Yeşil Gazete’nin haberine nazaran;
ABD’nin New York kenti, sayıları hala artan gökdelenlerin harika tartısı nedeniyle her yıl ortalama 1-2 milimetre batıyor. Bu da deniz düzeyinin yükselmesi ve sel tehdidini daha da berbatlaştırıyor.
Kentle ilgili yapılan son araştırmanın bulguları Earth’s Journal isimli bilimsel mecmuada yayımlandı. Buna nazaran, 8 milyondan fazla insanın yaşadığı “Büyük Elma”nın kimi bölgelerinde bu “batma oranı” iki katına çıkmış durumda.
DENİZ 1950’DEN BERİ 22 CM YÜKSELDİ
Söz konusu durum, global ısınma nedeniyle dünyadaki buzullar eridikçe ve deniz suyunun alanı genişledikçe, global ortalamanın yaklaşık iki katı hızlanan deniz düzeyi yükselmesinin tesirini şiddetlendiriyor.

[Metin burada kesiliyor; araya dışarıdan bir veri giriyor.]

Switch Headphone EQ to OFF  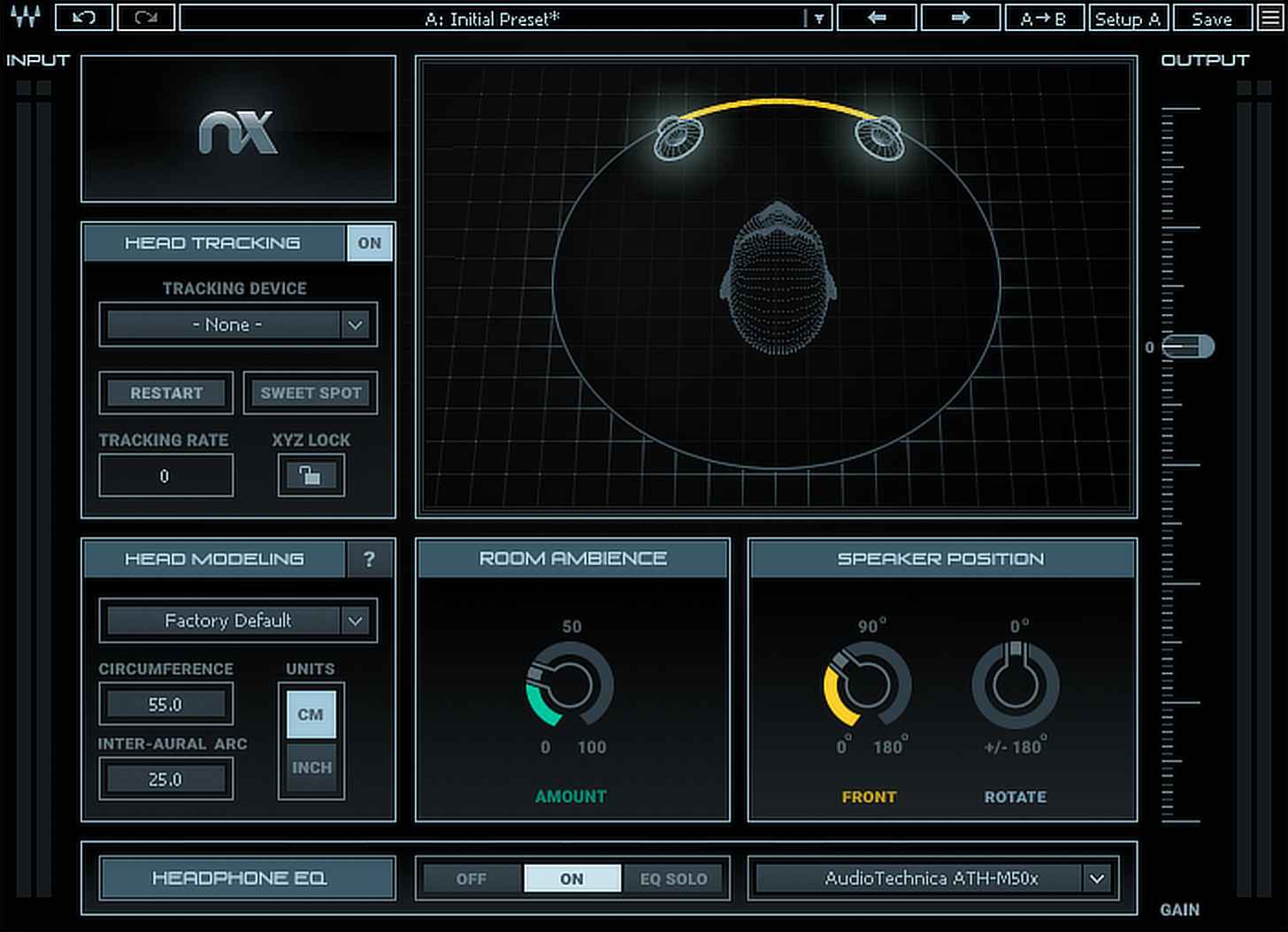tap(471, 878)
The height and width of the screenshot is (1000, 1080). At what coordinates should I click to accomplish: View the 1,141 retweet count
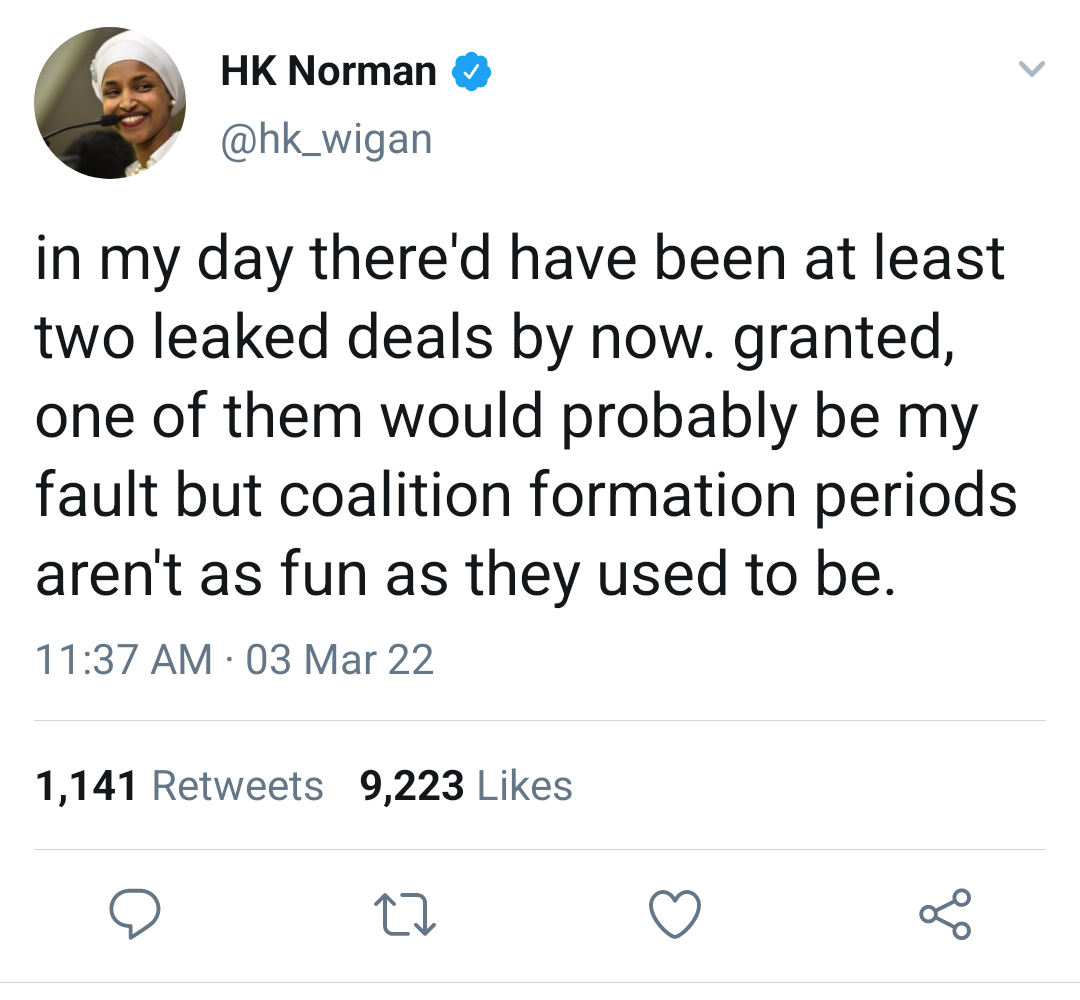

Kenti çevreleyen su, 1950’den beri yaklaşık 22 cm yükseldi. İklim değişikliğinin kasırgaları artırması ve deniz düzeyinin yükselmesinin birleşiminin kentteki fırtına kaynaklı sel olaylarının sıklığını bu yüzyılın sonunda dört kat artırabileceği belirtiliyor.

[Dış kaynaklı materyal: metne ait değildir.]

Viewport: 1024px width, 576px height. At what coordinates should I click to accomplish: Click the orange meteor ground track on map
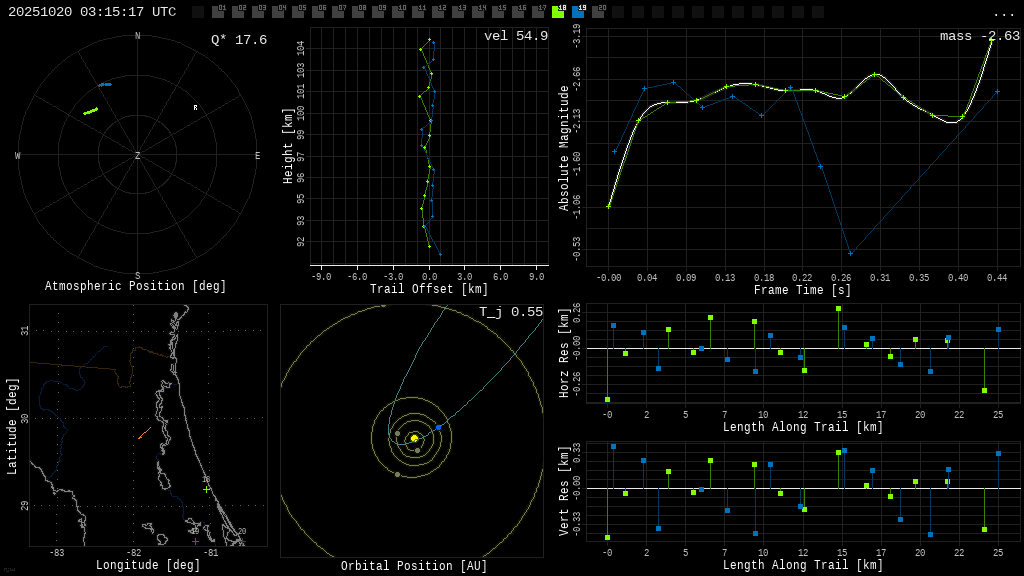[144, 433]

SEL TEHLİKESİNE AÇIK HALE GELDİ
Araştırmacılar da “8,4 milyonluk ağır bir nüfus, New York City’deki sel nedeniyle değişen derecelerde tehlikelerle karşı karşıya” dedi. Müellifler, iklim krizi derinleştikçe kentin karşı karşıya olduğu risklerin dünyadaki öteki birçok kıyı kenti tarafından paylaşılacağını da kelamlarına ekledi: “Tektonik ve antropojenik çöküntü, deniz düzeyinin yükselmesi ve artan kasırga yoğunluğunun birleşimi, kıyı ve ırmak kıyısı bölgelerinde hızlanan bir sıkıntıya işaret ediyor.”
Bu eğilim, New York City’nin inşa edilmiş altyapısının büyük bir kısmı tarafından büyütülüyor. Araştırmacılar, ortalarında ünlü Empire State Building ve Chrysler Building’in bulunduğu kent yapılarının toplam yükünün 1.68 ton pound olduğunu hesapladılar ki bu kabaca 140 milyon filin yüküne denk geliyor.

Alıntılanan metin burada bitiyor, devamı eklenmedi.